• **Work to do**: Copy out the lines below word for word, starting at the line that contains "the first bullet" and ending after the line that contains "Action: pos(156,303)".

• **Task data**:
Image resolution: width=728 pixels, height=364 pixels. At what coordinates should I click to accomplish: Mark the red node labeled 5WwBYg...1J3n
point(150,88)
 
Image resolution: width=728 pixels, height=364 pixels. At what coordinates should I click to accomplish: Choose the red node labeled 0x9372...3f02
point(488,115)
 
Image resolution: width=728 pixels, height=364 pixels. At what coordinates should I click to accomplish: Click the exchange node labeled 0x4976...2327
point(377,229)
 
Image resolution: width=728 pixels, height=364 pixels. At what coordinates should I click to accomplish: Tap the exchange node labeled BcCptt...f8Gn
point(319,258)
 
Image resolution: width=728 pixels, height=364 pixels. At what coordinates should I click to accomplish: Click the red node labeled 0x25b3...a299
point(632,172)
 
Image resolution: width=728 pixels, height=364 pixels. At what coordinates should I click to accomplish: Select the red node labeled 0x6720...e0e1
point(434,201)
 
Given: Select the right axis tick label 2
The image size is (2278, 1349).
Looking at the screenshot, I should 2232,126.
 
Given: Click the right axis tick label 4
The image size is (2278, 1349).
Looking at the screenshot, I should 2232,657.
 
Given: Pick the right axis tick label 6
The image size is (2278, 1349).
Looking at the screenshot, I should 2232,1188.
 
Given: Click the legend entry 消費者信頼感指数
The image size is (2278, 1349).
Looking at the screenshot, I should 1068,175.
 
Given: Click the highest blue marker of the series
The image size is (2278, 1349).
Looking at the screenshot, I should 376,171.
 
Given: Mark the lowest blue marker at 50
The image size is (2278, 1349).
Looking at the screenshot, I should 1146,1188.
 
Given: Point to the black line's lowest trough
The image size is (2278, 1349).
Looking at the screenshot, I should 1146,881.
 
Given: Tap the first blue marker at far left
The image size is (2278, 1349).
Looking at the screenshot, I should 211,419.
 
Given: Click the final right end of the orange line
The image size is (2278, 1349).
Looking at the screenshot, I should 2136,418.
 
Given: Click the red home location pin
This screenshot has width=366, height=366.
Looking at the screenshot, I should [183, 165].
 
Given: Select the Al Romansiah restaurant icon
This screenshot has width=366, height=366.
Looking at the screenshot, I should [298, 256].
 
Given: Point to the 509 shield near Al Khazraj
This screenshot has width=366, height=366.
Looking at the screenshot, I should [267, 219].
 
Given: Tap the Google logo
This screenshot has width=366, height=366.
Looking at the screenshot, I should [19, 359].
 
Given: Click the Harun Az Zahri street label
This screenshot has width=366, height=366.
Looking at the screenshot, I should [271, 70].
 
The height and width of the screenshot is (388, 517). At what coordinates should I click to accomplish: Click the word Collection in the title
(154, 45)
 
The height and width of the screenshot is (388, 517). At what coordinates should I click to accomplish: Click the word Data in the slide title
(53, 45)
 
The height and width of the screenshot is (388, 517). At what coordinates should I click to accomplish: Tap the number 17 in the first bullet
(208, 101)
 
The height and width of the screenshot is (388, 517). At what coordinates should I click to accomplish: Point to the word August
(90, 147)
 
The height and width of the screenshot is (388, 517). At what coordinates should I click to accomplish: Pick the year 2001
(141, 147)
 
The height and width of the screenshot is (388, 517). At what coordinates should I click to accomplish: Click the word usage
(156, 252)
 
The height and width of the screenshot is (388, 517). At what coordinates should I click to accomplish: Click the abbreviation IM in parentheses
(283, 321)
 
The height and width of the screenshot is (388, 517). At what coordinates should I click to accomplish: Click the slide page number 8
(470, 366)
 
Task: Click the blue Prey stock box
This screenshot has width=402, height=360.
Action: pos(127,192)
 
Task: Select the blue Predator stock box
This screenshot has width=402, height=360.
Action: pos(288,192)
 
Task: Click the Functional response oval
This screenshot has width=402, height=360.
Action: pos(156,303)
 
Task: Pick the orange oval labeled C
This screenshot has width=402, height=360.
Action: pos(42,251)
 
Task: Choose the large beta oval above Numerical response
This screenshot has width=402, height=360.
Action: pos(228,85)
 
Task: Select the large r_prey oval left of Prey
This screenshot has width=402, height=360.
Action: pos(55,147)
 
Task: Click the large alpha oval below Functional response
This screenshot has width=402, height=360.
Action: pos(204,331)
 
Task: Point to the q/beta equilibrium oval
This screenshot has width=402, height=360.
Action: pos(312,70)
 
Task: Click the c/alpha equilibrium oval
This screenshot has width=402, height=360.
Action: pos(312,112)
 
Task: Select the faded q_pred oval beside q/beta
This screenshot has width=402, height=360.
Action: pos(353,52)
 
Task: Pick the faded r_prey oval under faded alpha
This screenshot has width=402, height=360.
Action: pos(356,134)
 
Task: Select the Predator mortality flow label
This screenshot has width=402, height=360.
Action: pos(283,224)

• **Result for this exercise**:
The height and width of the screenshot is (388, 517). At what coordinates should I click to accomplish: Tap the number 17 in the first bullet
(208, 101)
 
The height and width of the screenshot is (388, 517). At what coordinates should I click to accomplish: Point to the word August
(90, 147)
 
The height and width of the screenshot is (388, 517). At what coordinates should I click to accomplish: Pick the year 2001
(141, 147)
 
The height and width of the screenshot is (388, 517). At what coordinates should I click to accomplish: Click the word usage
(156, 252)
 
The height and width of the screenshot is (388, 517). At what coordinates should I click to accomplish: Click the abbreviation IM in parentheses
(283, 321)
 
The height and width of the screenshot is (388, 517). At what coordinates should I click to accomplish: Click the slide page number 8
(470, 366)
 
Task: Click the blue Prey stock box
This screenshot has width=402, height=360.
Action: pos(127,192)
 
Task: Select the blue Predator stock box
This screenshot has width=402, height=360.
Action: pos(288,192)
 
Task: Click the Functional response oval
This screenshot has width=402, height=360.
Action: pos(156,303)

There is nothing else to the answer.